How to Build a Snowflake
Caltech researcher Ken Libbrecht, a leading expert on snow crystal formation, has photographed hundreds of natural snow crystals like this one.
Two mathematicians have for the first time created a computer simulation that generates realistic three-dimensional snowflakes -- although even they aren't sure how it works.
"We know surprisingly little about how ice crystals grow," said Caltech physicist Ken Libbrecht, who is considered a leading expert in snow crystal physics.
Figuring out some of the details could perhaps teach physicists a lot about how nature "self-assembles" complex structures -- a trick that nano-engineers have been trying to learn in recent years, he said.
Mathematicians Janko Gravner of the University of California at Davis and David Griffeath of the University of Wisconsin-Madison avoided the old approach of virtually building the snow crystals molecule-by-molecule.
Instead, they used virtual 3-D cells much larger than water molecules, which behave according to the same physics thought to control crystal growth.
"This is kind of an intermediate approach," said Gravner. He and Griffeath created their virtual cells -- called cellular automata -- to be one cubic micron in size.
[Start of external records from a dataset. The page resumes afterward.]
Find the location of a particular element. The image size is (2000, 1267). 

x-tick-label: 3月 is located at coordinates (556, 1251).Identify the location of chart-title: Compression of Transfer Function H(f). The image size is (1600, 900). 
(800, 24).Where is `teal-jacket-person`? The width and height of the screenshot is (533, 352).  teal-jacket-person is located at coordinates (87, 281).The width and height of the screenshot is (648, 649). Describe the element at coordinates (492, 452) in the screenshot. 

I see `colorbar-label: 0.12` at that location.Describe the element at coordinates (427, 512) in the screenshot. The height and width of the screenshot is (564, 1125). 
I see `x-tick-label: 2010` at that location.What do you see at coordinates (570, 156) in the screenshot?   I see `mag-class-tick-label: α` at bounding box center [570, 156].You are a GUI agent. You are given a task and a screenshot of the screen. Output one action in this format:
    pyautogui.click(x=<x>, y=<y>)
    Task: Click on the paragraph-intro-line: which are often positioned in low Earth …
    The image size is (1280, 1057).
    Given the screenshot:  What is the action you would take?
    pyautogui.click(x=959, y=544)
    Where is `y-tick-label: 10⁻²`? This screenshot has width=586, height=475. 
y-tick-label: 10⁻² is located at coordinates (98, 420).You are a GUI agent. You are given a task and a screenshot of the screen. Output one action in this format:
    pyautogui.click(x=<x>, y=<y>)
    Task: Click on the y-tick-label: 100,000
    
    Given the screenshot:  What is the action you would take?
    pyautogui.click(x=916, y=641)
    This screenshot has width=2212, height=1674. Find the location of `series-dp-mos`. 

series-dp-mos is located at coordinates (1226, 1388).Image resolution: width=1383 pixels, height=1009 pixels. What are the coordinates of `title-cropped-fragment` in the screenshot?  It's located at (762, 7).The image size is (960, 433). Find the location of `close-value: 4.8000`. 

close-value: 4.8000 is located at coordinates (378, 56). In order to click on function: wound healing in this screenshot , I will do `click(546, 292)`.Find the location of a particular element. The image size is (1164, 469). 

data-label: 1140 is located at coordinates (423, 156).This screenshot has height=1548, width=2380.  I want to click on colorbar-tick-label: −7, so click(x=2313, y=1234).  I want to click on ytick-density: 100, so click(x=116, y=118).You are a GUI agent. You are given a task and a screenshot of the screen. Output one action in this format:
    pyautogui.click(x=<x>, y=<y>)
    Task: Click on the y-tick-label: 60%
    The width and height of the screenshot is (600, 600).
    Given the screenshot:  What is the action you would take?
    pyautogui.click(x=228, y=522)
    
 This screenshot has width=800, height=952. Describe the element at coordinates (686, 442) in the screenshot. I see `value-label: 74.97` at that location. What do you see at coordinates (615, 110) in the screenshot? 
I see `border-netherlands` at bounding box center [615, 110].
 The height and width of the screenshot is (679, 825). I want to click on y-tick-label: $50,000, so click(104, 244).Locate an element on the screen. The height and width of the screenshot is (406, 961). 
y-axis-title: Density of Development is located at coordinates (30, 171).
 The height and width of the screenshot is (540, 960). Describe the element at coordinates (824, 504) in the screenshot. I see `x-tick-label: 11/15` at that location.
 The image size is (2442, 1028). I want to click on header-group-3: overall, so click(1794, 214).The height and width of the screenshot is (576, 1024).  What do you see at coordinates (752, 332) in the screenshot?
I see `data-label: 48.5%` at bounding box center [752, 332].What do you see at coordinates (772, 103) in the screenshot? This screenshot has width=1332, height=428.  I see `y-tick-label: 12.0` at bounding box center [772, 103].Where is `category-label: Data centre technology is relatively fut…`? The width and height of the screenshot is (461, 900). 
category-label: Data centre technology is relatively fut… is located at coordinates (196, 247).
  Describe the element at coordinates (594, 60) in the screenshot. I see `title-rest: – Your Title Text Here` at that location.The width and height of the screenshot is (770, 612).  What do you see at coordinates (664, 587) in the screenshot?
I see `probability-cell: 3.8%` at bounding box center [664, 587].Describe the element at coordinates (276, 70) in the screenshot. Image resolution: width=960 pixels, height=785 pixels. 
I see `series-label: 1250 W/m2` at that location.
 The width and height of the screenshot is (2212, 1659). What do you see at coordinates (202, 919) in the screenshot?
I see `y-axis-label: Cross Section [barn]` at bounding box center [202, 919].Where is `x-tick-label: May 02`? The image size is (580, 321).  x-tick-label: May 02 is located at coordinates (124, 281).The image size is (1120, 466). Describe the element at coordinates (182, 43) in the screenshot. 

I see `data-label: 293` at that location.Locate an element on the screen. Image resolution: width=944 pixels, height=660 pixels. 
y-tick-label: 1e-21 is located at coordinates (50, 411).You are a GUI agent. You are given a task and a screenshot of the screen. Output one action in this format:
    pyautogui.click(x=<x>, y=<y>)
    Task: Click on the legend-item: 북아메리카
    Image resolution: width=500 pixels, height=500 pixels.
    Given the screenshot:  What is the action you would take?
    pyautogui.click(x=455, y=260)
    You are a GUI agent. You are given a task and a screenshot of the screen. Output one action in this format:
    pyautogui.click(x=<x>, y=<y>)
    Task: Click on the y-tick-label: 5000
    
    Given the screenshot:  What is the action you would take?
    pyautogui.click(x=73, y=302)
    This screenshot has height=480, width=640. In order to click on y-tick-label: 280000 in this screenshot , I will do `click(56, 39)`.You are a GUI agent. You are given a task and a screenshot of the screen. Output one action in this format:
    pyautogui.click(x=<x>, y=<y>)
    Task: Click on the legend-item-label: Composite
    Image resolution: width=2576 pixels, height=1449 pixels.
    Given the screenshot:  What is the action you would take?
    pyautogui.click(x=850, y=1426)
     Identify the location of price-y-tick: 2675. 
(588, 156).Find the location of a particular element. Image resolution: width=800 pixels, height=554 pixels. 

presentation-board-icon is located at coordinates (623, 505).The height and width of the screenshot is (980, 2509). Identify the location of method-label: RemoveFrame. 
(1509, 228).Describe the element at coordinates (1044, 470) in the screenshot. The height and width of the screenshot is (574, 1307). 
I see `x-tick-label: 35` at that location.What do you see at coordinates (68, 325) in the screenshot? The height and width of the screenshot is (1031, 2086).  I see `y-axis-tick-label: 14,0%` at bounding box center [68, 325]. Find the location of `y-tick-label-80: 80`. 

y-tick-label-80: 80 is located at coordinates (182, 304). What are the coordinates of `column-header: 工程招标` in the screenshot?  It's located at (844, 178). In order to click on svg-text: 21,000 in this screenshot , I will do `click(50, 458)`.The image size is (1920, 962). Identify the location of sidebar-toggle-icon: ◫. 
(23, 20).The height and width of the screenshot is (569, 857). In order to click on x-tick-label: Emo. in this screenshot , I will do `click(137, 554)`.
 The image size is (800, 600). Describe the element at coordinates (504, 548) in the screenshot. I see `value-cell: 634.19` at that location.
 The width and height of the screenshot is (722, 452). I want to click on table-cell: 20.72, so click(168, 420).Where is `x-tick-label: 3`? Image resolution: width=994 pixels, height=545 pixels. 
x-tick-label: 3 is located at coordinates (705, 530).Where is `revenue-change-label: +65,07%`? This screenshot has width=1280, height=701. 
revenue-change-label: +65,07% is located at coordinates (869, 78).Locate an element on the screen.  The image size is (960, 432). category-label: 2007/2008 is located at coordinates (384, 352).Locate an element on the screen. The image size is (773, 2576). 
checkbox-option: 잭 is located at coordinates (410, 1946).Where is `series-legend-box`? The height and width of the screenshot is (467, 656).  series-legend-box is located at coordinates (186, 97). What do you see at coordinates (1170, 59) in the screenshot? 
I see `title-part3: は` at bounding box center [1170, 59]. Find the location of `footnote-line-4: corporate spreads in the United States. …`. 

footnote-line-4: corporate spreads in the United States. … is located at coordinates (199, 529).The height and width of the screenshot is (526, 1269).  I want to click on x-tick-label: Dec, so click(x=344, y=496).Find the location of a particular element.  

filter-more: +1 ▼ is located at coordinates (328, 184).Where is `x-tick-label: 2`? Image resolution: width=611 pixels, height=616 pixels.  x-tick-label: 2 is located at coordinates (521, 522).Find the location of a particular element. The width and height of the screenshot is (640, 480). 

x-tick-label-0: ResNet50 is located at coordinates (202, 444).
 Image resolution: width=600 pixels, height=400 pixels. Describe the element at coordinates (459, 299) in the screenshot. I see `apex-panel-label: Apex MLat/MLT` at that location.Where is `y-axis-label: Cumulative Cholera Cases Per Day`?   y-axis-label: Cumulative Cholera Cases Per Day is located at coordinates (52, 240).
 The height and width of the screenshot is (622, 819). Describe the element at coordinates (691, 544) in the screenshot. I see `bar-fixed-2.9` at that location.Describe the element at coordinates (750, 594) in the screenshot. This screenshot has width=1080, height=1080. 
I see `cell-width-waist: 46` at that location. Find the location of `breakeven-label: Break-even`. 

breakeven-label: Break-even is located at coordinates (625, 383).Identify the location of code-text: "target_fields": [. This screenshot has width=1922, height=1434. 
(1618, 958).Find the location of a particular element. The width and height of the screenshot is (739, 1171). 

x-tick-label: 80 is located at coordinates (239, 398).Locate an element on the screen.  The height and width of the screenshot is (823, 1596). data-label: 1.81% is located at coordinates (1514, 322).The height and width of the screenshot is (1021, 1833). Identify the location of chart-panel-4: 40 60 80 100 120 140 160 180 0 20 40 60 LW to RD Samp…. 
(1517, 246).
At that scale the cells, about the size of a speck of dust, mimic the physics of water vapor and crystalline growth.
They then ran the model many times to see what happened when they tweaked with temperatures and vapor pressures. The result was a wide variety of snow crystals -- including the complicated and stunning six-sided star crystals. Each crystal took about 24 hours to build using a powerful desktop computer, Gravner said.
"Some forms are easier to get than others," Gravner told Discovery News. In this way the model seems to reflect the predominant crystals seen in nature, he said.
"I think it's a real big advance since nobody was able to do it before," said Libbrecth. "People have tried to get realistic snowflakes and it just didn't work."
Those previous attempts tended to succeed up to a certain point, after which the virtual crystals would go nuts, probably because of errors that built up in the computations and overpowered the simulation, Libbrecht told Discovery News.
"These guys were able to generate some structures that were very well-behaved," said Libbrecht.
Their success is all the more interesting, said Libbrecht, because the details of the physics Gravner and Griffeath programmed into their model are not quite in line with what he and some other physicists think are going on in snow crystal formation.
So either the physicists have been wrong, Libbrecht said, or there's something about the modeling approach that allows it to work despite the physics. Either way, it's a bit of a mystery.